Cuba held a day of protest on Thursday over four intelligence agents imprisoned in the United States, displaying yellow ribbons to show national support for bringing the men home on the 15th anniversary of their arrest in Florida.

It was the largest anti-U.S. protest staged in the communist country since President Raul Castro took over from his ailing brother Fidel in 2006.

The men were convicted in 2001 of conspiring to spy on Cuban exile groups and U.S. military activities as part of an espionage ring called the "Wasp Network."

A fifth Cuban agent, Rene Gonzalez, who was released two years ago and now lives in Cuba, headed the public drive for the return of his colleagues, who are considered national heroes at home and are known in the United States as the "Cuban Five".

Raul Castro took part in a televised cultural event in their honor on Wednesday evening and a concert with top Cuban performers was scheduled on Thursday in front of the U.S. Interests Section in Havana.

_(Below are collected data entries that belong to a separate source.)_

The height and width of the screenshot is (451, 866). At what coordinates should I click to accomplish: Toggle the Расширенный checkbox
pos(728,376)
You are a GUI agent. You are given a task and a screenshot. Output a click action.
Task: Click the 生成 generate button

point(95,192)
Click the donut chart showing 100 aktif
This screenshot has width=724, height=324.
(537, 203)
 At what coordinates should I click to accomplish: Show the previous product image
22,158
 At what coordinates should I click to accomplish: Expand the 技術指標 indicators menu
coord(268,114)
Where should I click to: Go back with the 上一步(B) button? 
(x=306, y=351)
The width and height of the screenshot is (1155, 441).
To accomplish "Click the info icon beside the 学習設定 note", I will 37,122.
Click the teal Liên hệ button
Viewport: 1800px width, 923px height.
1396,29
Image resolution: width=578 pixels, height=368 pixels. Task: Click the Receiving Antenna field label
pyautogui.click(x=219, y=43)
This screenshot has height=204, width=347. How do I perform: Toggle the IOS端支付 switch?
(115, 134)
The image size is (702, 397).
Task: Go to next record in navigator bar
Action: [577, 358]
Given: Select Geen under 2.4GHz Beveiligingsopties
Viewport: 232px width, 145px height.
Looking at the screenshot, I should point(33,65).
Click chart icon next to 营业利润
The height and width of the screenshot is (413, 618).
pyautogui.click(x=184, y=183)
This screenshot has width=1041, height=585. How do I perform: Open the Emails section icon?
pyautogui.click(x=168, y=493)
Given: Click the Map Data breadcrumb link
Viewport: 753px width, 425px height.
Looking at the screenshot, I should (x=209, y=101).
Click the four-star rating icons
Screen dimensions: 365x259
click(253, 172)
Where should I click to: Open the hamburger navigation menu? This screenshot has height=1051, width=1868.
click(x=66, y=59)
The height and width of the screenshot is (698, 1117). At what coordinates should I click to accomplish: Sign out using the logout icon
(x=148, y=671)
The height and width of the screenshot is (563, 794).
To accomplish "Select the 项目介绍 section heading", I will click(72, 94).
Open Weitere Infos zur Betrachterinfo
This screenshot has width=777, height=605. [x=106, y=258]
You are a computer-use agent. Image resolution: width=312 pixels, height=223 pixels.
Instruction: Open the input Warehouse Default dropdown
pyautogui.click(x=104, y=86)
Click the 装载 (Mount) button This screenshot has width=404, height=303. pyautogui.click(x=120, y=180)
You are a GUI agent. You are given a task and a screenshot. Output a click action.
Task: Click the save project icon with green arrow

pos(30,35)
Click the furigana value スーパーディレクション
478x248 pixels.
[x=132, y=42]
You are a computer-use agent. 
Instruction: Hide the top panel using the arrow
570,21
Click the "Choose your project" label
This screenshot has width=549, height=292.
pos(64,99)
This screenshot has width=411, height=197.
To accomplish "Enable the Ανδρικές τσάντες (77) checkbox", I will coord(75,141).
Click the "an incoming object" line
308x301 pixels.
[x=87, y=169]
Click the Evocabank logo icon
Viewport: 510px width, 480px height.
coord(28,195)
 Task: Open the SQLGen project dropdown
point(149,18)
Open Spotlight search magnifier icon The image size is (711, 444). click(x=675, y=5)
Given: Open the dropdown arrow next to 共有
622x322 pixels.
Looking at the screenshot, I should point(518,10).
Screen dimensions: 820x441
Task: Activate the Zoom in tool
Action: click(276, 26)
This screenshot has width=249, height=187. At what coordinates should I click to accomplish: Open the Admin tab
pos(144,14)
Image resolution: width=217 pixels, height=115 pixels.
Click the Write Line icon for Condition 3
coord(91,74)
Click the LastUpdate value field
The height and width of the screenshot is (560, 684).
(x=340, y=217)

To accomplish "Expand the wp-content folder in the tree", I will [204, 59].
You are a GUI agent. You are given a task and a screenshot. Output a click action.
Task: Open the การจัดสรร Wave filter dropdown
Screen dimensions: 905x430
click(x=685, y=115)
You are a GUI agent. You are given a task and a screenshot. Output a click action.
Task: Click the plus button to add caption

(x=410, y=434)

Many of the country's 11.2 million residents joined the protest, according to sources in different cities. Yellow ribbons hung from trees, lamp posts and car antennas from Havana to Camaguey city in central Cuba and eastern Santiago.

The Chicago-born Gonzalez, 57, who returned to Cuba this year after renouncing his U.S. citizenship, said in a televised address last week that yellow ribbons, symbolizing longing for absent loved ones, were meant to resonate with the "average American."

The United States and Cuba do not have diplomatic relations but have lower level interests sections in each other's capital.

The agents' case has dogged the already-hostile U.S.-Cuba relations and gained greater attention after the 2009 arrest of U.S. contractor Allen Gross in Cuba. He was sentenced to 15 years for his role in a U.S. government effort to set up an underground Internet network on the Caribbean island.

Havana has linked the fate of its agents with that of Gross, stating a humanitarian solution is needed for both cases.

Cuba says its agents were unjustly convicted and says they were mainly collecting information on Cuban exile groups planning violent actions against Cuba.

One agent, Gerardo Hernandez, is serving a double life sentence after being convicted of involvement in the shooting down of two U.S. planes in 1996 flown by an exile group that dropped anti-government leaflets over Havana. He denied the charge.

The other three are serving sentences ranging from 18 years to 30 years.